Les premiers ministres espèrent que l'accord de Kelowna survivra

Gimli — Réunis pour leur rencontre annuelle, hier, les premiers ministres de l'Ouest et les dirigeants des Territoires ont pressé le gouvernement fédéral de ne pas reculer sur l'entente de 5,1 milliards destinée à améliorer la vie des autochtones.

Ce qu'on appelle l'accord de Kelowna a été signé en novembre dernier par l'ex-premier ministre Paul Martin, les premiers ministres des provinces, les leaders des territoires et les organisations autochtones.

Mais le nouveau gouvernement conservateur de Stephen Harper n'a pas montré beaucoup d'enthousiasme à son sujet.
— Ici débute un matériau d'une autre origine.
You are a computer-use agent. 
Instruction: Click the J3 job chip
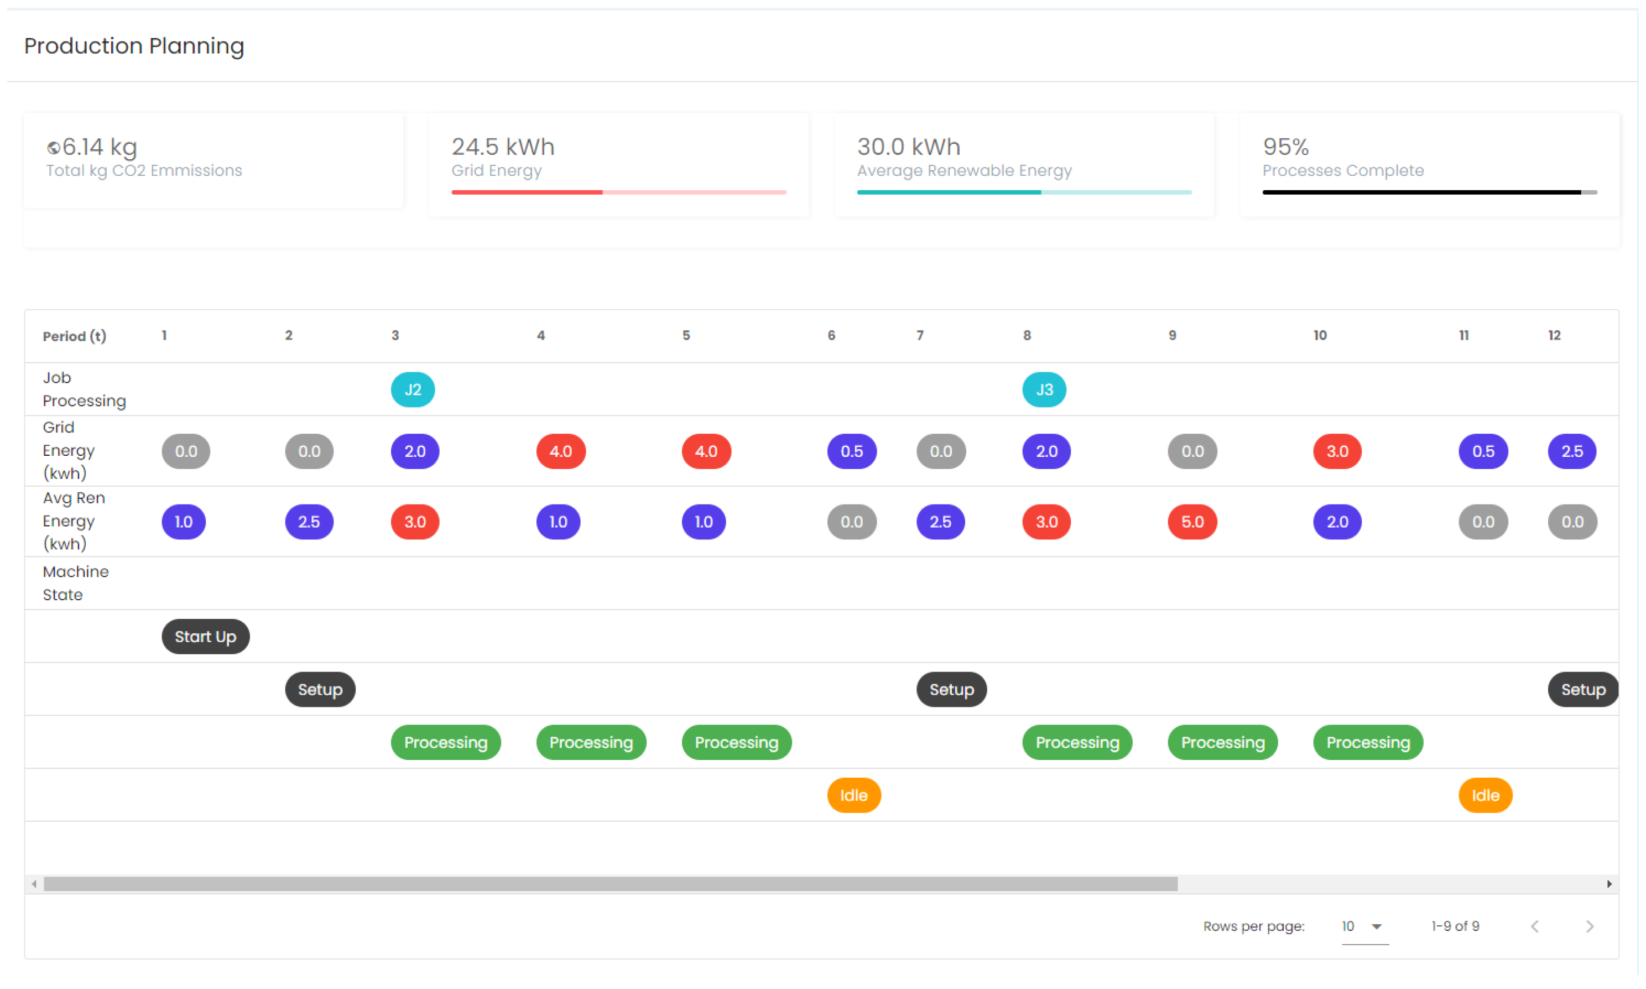coord(1044,390)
Et le fait qu'il n'ait pas été mentionné dans le budget fédéral en amène certains à craindre qu'il ne soit condamné.

Les premier ministres des provinces de l'Ouest se sont entretenus avec des leaders autochtones dès le début de leur rencontre pour discuter de la question.
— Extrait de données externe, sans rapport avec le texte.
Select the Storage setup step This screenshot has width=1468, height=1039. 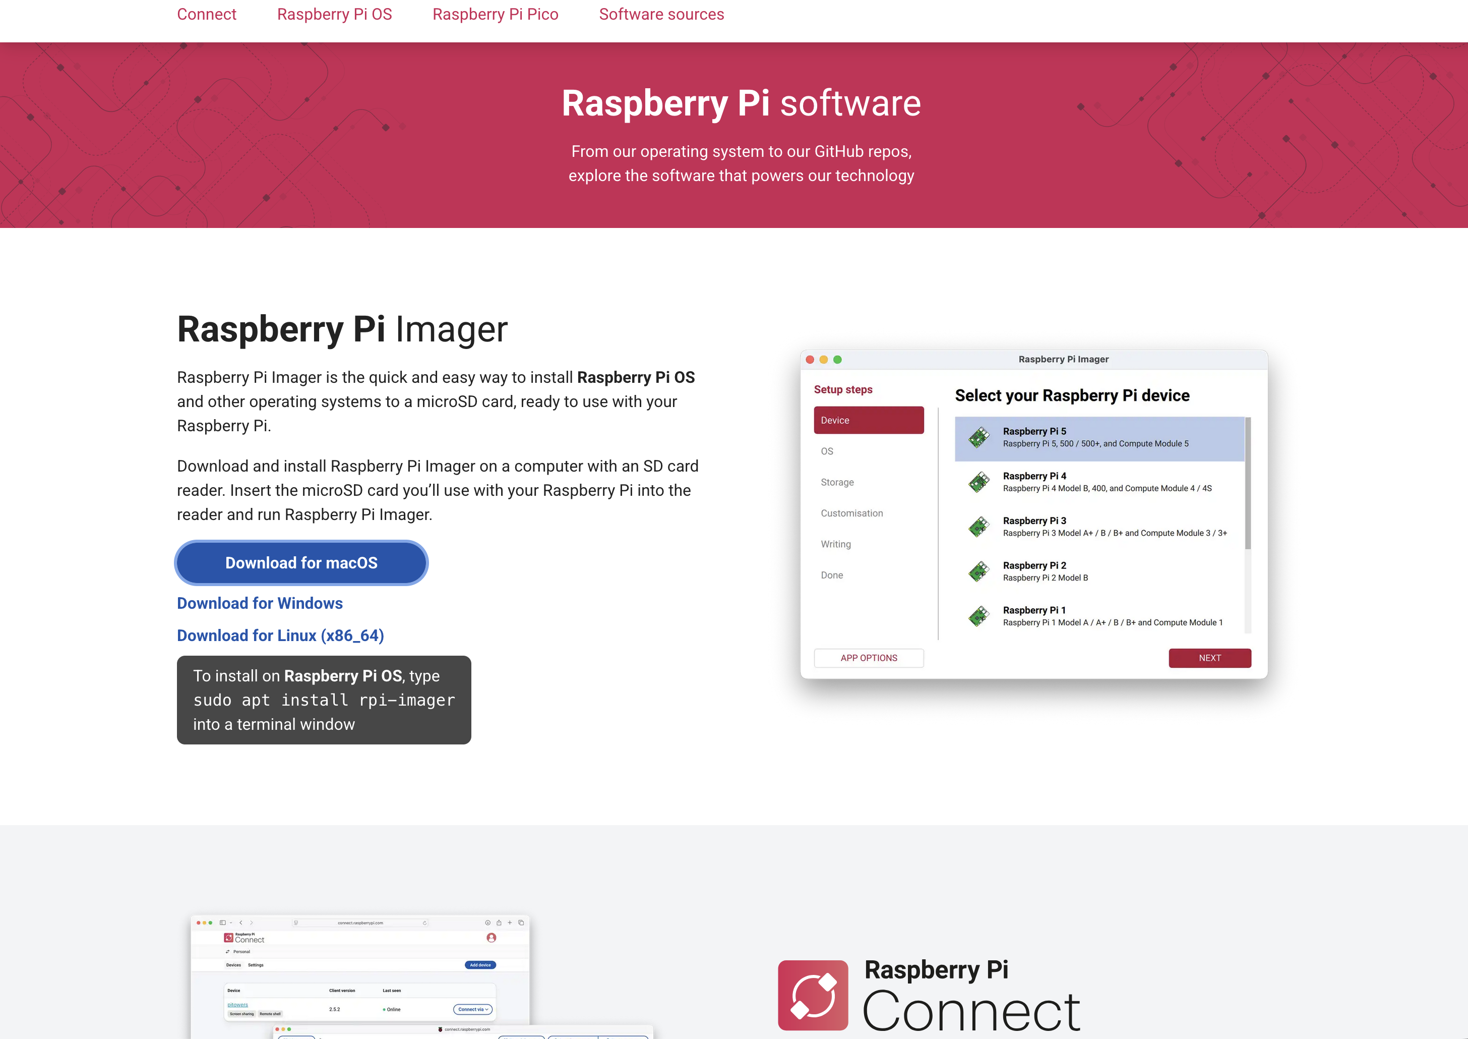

D'emblée, le premier ministre manitobain Gary Doer a soutenu qu'il serait «moralement répréhensible» de reculer sur cet engagement. À son avis, l'accord de Kelowna ne pouvait pas résoudre les problèmes accumulés au fil de 120 ans d'histoire, «mais au moins, c'est un début».
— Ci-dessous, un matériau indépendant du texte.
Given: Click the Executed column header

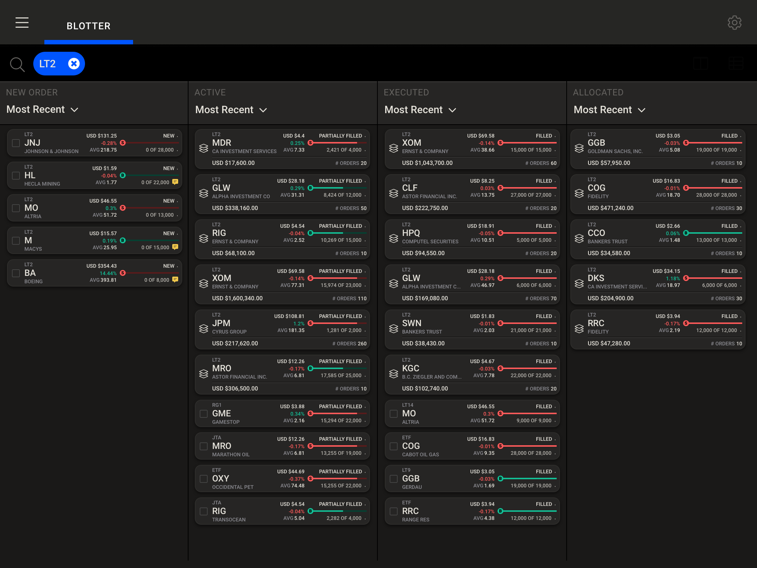Looking at the screenshot, I should 406,92.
Son homologue de Colombie-Britannique, Gordon Campbell, espère que le gouvernement fédéral n'a pas abandonné l'accord et il a suggéré que les provinces aillent de l'avant avec certaines parties de cette entente. «Mon espoir est que tous les gouvernements provinciaux présenteront leurs plans pour les Premières Nations, les Inuits et les Métis pour combler l'écart entre autochtones et non autochtones et convaincre le gouvernement fédéral de fournir le genre de ressources qui sont nécessaires à long terme.»

Selon M. Doer, si des groupes comme celui des premiers ministres de l'Ouest apportent leur soutien à l'accord, alors le gouvernement fédéral ne sera peut-être pas tenté d'aller en sens contraire.

L'accord de Kelowna a été conclu au terme de 18 mois de pourparlers. Il incluait un plan en 19 pages fixant des objectifs à atteindre et des obligations de reddition de comptes sur 10 ans. Il prévoyait 624 millions pour les Amérindiens juste pour la première année, plus des millions de dollars supplémentaires pour les Inuits et les Métis.

Le budget fédéral comportait des engagements de financement ferme pour des dossiers intéressant les autochtones — 150 millions sont promis cette année et 300 millions l'an prochain.